Atualmente o pagamento é realizado via boleto bancário ou, para quem prefere, através de uma transferência (evitamos pois os bancos cobram taxa para transferências entre outros bancos). Você paga no dia de sua preferência do mês (até o dia 25) referente sempre ao mês seguinte. Se você recebe no início do mês, não tem problema, pois você contribui sempre para o mês seguinte mesmo.

🌱 Como funciona no primeiro mês o pagamento?

Essa questão é muito importante. A sua primeira contribuição é para investimento na comunidade, garantindo a compra de insumos como sementes e mudas, para ampliação da produção de alimentos agroecológicos. Mas você já soma na construção coletiva das atividades que estejam sendo realizadas (Mutirão Bem Viver, Rodas de Conversa, Planejamento dos Plantios, Oficinas, entre outras), garantindo sua integração no coletivo.

🌱 O que acontece se eu quiser sair da comunidade depois?

A ideia é a gente criar um projeto de reflorestamento de longo prazo, mas pode acontecer de alguém querer sair por algum motivo. Nesse caso, a pessoa ainda poderá participar dos mutirões e ir em nossos encontros. Além disso, para que isso não desestabilize a comunidade, é necessário avisar com um mês de antecedência de que a contribuição financeira do mês seguinte será a última, pois assim buscamos uma pessoa para o lugar. Assim, só pedimos que quem for sair, comunique com um mês de antecedência para a equipe da gestão financeira e também preencha esse formulário: https://docs.google.com/forms/d/1yC9avNAekc6auEa2M8u4UL-ANqMx74V2RjnQdNdwSDU/prefill

🌱 O projeto está presente nas redes sociais?

Sim! A gente utiliza a mesma página que divulgamos nossos Mutirões do Bem Viver, onde construímos casas de bioconstrução com famílias sem teto, obras de infraestrutura com territórios indígenas e quilombolas e outras ações (te aviso antes pra você não estranhar a grande variação de temas na página). A gente acredita que as Comunidades Agroecológicas são parte de um mesmo esforço de transformação de mundo para construir uma Sociedade do Bem Viver, então a gente junta tudo na mesma página. 🙂 No Instagram é: https://www.instagram.com/sociedadedobemviver/ No Facebook é: https://www.facebook.com/sociedadedobemviver/

🌱 Quando começamos?

Comer comida sem veneno e fazer parte de um projeto maravilhoso? O melhor é começar HOJE JÁ! Você pode já efetuar seu pagamento inicial que já se torna participante da Comunidade.
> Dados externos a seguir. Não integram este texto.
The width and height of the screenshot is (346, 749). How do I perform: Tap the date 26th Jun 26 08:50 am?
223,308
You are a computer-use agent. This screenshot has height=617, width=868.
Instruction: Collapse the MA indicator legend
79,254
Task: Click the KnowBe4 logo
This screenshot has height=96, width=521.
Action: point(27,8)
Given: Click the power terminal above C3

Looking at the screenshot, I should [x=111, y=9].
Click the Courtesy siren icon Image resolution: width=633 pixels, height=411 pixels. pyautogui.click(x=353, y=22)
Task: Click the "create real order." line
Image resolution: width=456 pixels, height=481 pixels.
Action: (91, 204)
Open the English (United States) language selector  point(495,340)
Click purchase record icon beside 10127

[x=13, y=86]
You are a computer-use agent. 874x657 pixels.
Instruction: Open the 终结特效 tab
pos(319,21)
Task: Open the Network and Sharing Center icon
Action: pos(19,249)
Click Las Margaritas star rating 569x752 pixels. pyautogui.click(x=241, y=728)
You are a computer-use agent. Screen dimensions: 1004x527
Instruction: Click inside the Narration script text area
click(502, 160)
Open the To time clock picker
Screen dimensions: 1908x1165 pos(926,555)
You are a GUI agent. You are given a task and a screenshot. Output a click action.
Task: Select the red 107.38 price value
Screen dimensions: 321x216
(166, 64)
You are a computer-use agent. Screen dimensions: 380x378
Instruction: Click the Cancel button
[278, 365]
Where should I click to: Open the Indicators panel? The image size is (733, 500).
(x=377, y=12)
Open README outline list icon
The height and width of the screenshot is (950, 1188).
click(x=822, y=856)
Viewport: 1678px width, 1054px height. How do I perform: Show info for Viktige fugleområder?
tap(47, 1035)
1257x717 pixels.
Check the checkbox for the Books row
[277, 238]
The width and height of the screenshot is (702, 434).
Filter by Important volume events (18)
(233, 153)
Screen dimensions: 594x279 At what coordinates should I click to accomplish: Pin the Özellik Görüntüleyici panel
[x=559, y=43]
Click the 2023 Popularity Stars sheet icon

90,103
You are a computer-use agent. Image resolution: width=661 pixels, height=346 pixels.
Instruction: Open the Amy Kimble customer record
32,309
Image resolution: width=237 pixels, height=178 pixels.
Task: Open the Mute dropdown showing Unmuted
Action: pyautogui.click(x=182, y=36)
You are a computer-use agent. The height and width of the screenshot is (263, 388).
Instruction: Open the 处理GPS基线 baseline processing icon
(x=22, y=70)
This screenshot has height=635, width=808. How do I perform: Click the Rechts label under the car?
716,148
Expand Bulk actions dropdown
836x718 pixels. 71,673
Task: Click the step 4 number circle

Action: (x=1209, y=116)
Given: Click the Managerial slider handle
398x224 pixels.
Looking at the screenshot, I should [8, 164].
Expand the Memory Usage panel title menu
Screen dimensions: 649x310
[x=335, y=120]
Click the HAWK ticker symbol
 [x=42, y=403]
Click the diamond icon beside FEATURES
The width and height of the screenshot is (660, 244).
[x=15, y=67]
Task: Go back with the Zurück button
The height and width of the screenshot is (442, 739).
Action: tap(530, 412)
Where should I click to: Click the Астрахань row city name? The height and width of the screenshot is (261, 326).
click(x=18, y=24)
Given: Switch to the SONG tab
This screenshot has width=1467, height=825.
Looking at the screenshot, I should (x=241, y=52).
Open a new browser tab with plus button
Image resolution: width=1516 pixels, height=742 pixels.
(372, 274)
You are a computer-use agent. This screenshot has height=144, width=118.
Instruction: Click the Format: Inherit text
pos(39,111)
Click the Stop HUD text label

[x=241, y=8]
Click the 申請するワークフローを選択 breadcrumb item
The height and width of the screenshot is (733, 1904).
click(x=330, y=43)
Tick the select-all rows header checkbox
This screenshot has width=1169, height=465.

🌱 O que vem nessas cestas?

Cabe a nós, coletivamente, decidirmos! O método de plantio em sistemas agroflorestais é famoso por trazer o máximo de biodiversidade possível, portanto, podemos pensar em vários tipos de alimentos (normalmente verduras, legumes, frutas, temperos). Tentaremos nos mutirões já levar mudas e sementes do que a comunidade sonha em se alimentar para que façamos depois a colheita. Tentaremos também trazer, sempre que possível, alimentos já beneficiados também para diversificar. E desde o início estamos conseguindo manter pelo menos algum item agroecológico beneficiado pelas famílias do assentamento e da Terra Indígena.

🌱 E se vierem coisas que eu não gosto de comer?

Nos Pontos de Encontro teremos toda semana uma Mesa da Abundância, na qual as pessoas poderão deixar o que não gostam de comer e trocar por coisas que outras pessoas deixaram lá também. O que sobrar levaremos como doação para a cozinha comunitária do Território Coletivo.

🌱 Eu posso convidar mais pessoas?

Com certeza! Queremos fazer uma grande transição agroecológica no campo e superar o modelo destruidor do agronegócio que envenena pessoas e o planeta. Para isso, precisamos avançar nesse sonho de criar muitas e muitas comunidades agroecológicas do Bem Viver em todos os lugares! Convide quem puder para construir com a gente essa nova sociedade, principalmente as pessoas mais próximas e que você mais ama: elas merecem viver essa experiência de se alimentar sem veneno e participar, em comunidade, de algo tão bonito e feliz!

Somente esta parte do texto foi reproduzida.